Le Sénégal enregistre un léger recul dans le classement mondial de la liberté de la presse 2026 publié jeudi par Reporters sans frontières. Le pays passe de la 74e à la 78e place mondiale, et occupe désormais la 17e position en Afrique, confirmant une tendance à l’érosion progressive de son environnement médiatique.
Si ce recul de quatre places peut sembler limité en apparence, il intervient dans un contexte où les indicateurs de liberté journalistique montrent des signes de fragilisation plus structurels que conjoncturels.
Un signal d’alerte plus qu’une rupture
Dans son analyse annuelle, RSF évalue plusieurs dimensions essentielles : indépendance des médias, sécurité des journalistes, cadre légal, pression politique et viabilité économique des organes de presse.
Le recul du Sénégal traduit ainsi moins un basculement brutal qu’un affaiblissement progressif de certains équilibres qui ont longtemps fait la réputation du pays en matière de pluralisme médiatique en Afrique de l’Ouest.
Le pays conserve certes une tradition d’expression relativement ouverte, mais celle-ci apparaît de plus en plus soumise à des tensions multiples.
Pressions politiques et climat de judiciarisation
Parmi les éléments fréquemment évoqués par les organisations de défense de la liberté de la presse figure la montée de la judiciarisation du traitement de l’information.
Ces dernières années, plusieurs affaires impliquant des journalistes, chroniqueurs ou acteurs des médias ont alimenté le débat public.
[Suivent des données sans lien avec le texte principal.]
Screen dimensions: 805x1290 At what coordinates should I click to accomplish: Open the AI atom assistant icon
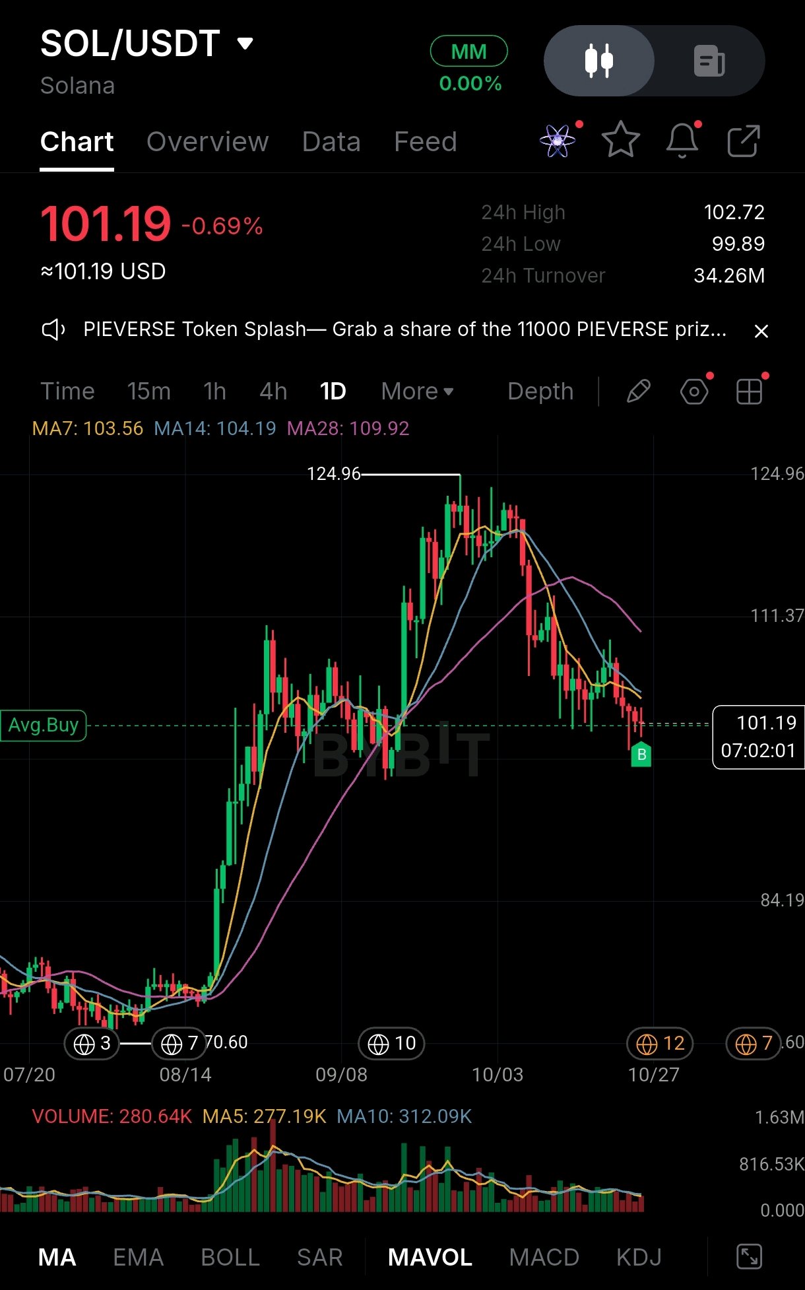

Convocations, enquêtes et poursuites liées à la diffusion d’informations sensibles ou jugées erronées participent à installer un climat de prudence, voire d’autocensure dans certaines rédactions.
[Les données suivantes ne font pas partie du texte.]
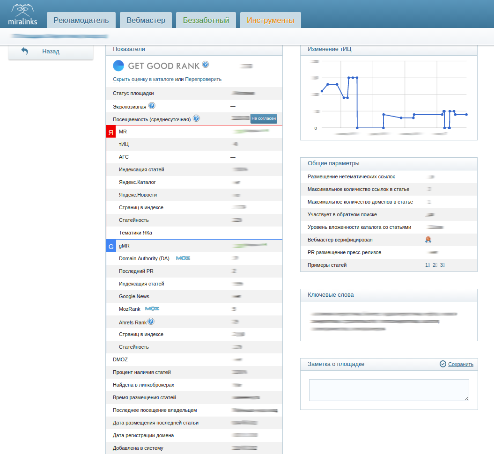Open help icon beside Get Good Rank

click(206, 64)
Ce phénomène, difficile à quantifier, est pourtant l’un des facteurs les plus déterminants dans les évaluations internationales de la liberté de la presse.
Fragilité économique des médias
Au-delà des aspects politiques et juridiques, la dimension économique constitue un autre point de vulnérabilité majeur.
Le paysage médiatique sénégalais reste marqué par : une forte dépendance à la publicité institutionnelle et privée, une concentration des groupes de presse, la précarité persistante des journalistes; des difficultés structurelles.
Dans ce contexte, la survie économique des rédactions peut influencer directement leur ligne éditoriale, réduisant leur marge d’indépendance.
Une position africaine intermédiaire
Avec sa 17e place sur le continent, le Sénégal demeure dans un groupe intermédiaire au sein de l’Afrique.
Il reste mieux classé que plusieurs pays où les restrictions sur la presse sont plus marquées, mais se situe derrière des États ayant engagé des réformes plus solides en matière de gouvernance médiatique et de protection des journalistes.
Cette position traduit une réalité contrastée : le Sénégal n’est ni dans une zone de crise sévère, ni dans le peloton de tête des démocraties les plus performantes en matière de liberté de la presse.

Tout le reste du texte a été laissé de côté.